L'économie du Canada a enregistré sa meilleure performance trimestrielle en plus de trois ans au T2 2026, avec une croissance du PIB réel annualisée s'établissant à environ 3,4 %. Cela dépasse largement la prévision de la Banque du Canada de juillet, à 2,5 %, et marque un retournement marqué par rapport à la croissance nulle de 0,0 % au T1 et à la contraction de 0,2 % au T4 2025.
Qu'est-ce qui a poussé le rebond ?
L'extraction de pétrole et de gaz a mené la charge côté offre. Le commerce net a également connu un retour en force, notamment dans le secteur automobile. La consommation des ménages et les investissements des entreprises ont complété le tableau.

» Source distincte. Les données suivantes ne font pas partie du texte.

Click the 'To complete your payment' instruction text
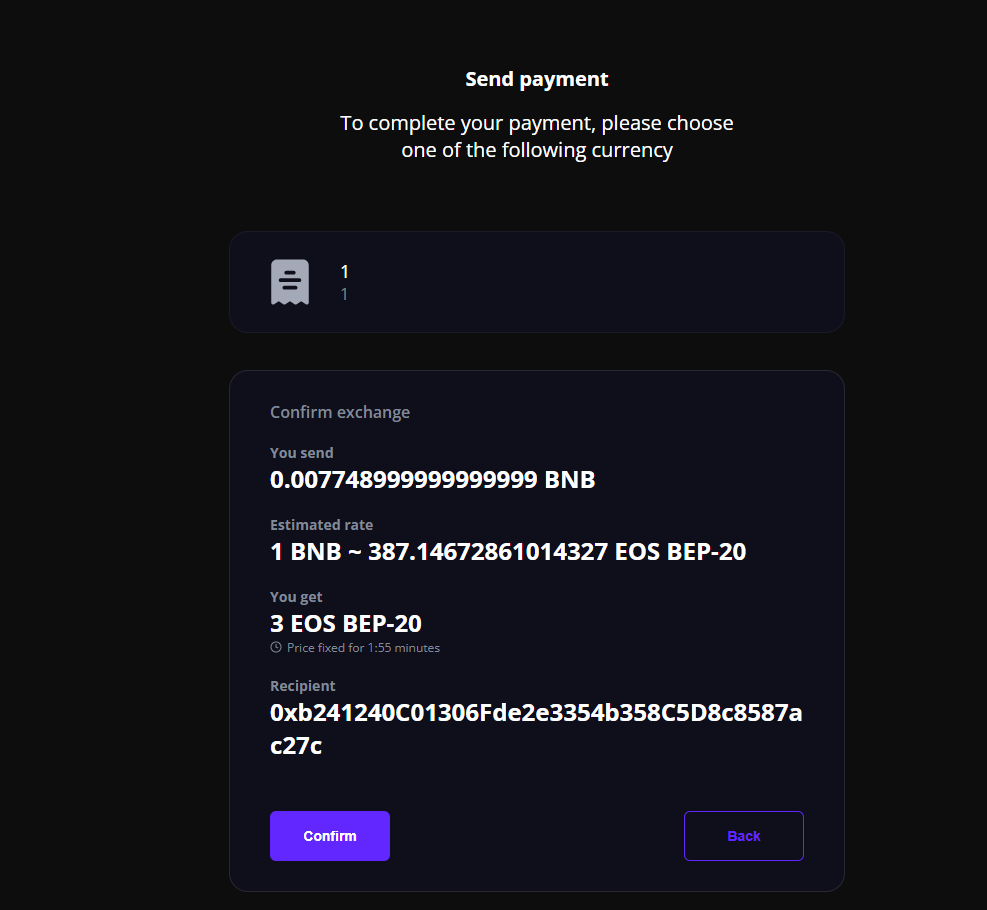This screenshot has width=987, height=910. point(536,123)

Les données mensuelles de Statistique Canada racontent une histoire claire d'une prise de momentum suivie d'un refroidissement doux. Avril a enregistré une expansion robuste de 0,6 % mois sur mois (révisée à la hausse par rapport aux estimations antérieures), suivie d'une croissance de 0,3 % en mai et d'une estimation rapide de 0,2 % pour juin.
de ce dont le Canada se remettait
Les tarifs américains imposés sur certaines exportations canadiennes ont perturbé les flux commerciaux, affectant potentiellement environ 5 % des exportations totales du pays. Parallèlement, un ralentissement de l'immigration a réduit la croissance démographique, pesant sur l'offre de main-d'œuvre et rendant les indicateurs économiques par habitant encore plus mauvais que les chiffres globaux.
La dernière fois que le Canada a connu une croissance trimestrielle aussi forte, c'était au T1 2023, lorsque le PIB a augmenté à un taux annualisé de 4,3 %.
Le nuage de tarifs n'a pas disparu
Des institutions comme la RBC, la TD et Desjardins ont relevé leurs estimations pour le T2 à une fourchette comprise entre 2,8 % et 3,4 %, mais leurs orientations futures restent prudents. Les prévisions de PIB annuel pour l'ensemble de l'année 2026 reflètent cette prudence, avec des projections de croissance annuelle situées autour de 0,7 % à 0,9 %.
Le dollar canadien a trouvé un certain soutien dans les données, échangé près de 1,385 par USD. Une partie de cette stabilité provient du passage du Canada à un excédent du compte courant au T2.